→ What the task asks
All entries must be transcribed exactly, down to the last character.

→ Listed records
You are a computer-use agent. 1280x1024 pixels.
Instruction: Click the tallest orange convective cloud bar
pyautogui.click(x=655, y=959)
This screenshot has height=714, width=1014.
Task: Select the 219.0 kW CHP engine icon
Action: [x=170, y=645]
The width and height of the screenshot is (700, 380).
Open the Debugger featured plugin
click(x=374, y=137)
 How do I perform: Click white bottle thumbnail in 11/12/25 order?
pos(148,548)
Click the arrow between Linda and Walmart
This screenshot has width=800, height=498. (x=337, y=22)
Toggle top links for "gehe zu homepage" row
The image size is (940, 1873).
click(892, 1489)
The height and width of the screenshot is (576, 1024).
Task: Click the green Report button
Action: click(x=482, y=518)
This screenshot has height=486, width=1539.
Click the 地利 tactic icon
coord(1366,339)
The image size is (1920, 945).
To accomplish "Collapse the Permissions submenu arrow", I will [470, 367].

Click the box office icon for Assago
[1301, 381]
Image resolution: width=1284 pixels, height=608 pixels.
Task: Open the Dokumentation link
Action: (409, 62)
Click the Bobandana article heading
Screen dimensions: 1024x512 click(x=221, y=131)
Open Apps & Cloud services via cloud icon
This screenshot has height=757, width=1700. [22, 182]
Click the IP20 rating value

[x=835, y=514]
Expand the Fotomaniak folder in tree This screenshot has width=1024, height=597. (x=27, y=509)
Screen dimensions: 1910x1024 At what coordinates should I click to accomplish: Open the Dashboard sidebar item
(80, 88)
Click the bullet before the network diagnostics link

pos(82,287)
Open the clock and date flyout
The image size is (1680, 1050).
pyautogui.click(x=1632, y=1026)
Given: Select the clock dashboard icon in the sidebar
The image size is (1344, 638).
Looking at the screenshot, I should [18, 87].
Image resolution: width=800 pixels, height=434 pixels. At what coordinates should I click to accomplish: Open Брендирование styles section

→ Problem solution
You are a computer-use agent. 1280x1024 pixels.
Instruction: Click the tallest orange convective cloud bar
pyautogui.click(x=655, y=959)
This screenshot has height=714, width=1014.
Task: Select the 219.0 kW CHP engine icon
Action: [x=170, y=645]
The width and height of the screenshot is (700, 380).
Open the Debugger featured plugin
click(x=374, y=137)
 How do I perform: Click white bottle thumbnail in 11/12/25 order?
pos(148,548)
Click the arrow between Linda and Walmart
This screenshot has width=800, height=498. (x=337, y=22)
Toggle top links for "gehe zu homepage" row
The image size is (940, 1873).
click(892, 1489)
The height and width of the screenshot is (576, 1024).
Task: Click the green Report button
Action: click(x=482, y=518)
This screenshot has height=486, width=1539.
Click the 地利 tactic icon
coord(1366,339)
The image size is (1920, 945).
To accomplish "Collapse the Permissions submenu arrow", I will [470, 367].

Click the box office icon for Assago
[1301, 381]
Image resolution: width=1284 pixels, height=608 pixels.
Task: Open the Dokumentation link
Action: (409, 62)
Click the Bobandana article heading
Screen dimensions: 1024x512 click(x=221, y=131)
Open Apps & Cloud services via cloud icon
This screenshot has height=757, width=1700. [22, 182]
Click the IP20 rating value

[x=835, y=514]
Expand the Fotomaniak folder in tree This screenshot has width=1024, height=597. (x=27, y=509)
Screen dimensions: 1910x1024 At what coordinates should I click to accomplish: Open the Dashboard sidebar item
(80, 88)
Click the bullet before the network diagnostics link

pos(82,287)
Open the clock and date flyout
The image size is (1680, 1050).
pyautogui.click(x=1632, y=1026)
Given: Select the clock dashboard icon in the sidebar
The image size is (1344, 638).
Looking at the screenshot, I should [18, 87].
Image resolution: width=800 pixels, height=434 pixels. At what coordinates should I click to accomplish: Open Брендирование styles section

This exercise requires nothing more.